§ RECORDS TO USE
##############################
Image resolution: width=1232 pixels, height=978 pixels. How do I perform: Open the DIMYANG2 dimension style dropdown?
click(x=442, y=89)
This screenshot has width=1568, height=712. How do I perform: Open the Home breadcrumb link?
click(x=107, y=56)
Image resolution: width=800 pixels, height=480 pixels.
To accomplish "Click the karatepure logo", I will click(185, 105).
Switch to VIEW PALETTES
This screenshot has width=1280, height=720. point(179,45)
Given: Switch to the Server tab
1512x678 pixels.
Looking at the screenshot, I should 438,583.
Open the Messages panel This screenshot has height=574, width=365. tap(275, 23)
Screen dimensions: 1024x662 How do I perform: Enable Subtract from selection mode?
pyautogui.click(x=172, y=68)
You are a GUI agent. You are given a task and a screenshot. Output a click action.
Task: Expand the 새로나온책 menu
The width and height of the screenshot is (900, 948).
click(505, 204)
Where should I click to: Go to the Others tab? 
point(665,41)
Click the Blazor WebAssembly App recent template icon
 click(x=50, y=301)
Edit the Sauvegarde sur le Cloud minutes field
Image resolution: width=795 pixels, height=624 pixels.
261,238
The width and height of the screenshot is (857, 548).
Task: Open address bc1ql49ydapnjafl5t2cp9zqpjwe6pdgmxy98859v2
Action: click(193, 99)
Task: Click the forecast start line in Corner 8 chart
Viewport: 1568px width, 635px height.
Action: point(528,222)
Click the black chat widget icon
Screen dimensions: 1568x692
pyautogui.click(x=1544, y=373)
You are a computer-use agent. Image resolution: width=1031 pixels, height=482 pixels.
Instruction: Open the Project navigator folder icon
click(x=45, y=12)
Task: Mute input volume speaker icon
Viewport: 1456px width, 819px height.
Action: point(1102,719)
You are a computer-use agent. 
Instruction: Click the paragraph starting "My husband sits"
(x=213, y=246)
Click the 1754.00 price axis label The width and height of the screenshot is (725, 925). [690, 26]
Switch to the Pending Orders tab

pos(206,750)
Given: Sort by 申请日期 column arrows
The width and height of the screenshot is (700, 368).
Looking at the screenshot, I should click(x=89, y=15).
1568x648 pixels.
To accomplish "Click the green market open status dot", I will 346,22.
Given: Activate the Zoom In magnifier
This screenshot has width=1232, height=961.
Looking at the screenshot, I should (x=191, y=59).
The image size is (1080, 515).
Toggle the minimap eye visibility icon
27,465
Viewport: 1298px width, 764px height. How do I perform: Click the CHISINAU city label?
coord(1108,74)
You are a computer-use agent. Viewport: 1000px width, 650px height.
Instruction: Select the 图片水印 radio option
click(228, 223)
##############################
§ WORK ORDER
Check each line in the records above for the word "accomplish". Return those that have it.

§ FINISHED EXERCISE
To accomplish "Click the karatepure logo", I will click(185, 105).
To accomplish "Click the green market open status dot", I will 346,22.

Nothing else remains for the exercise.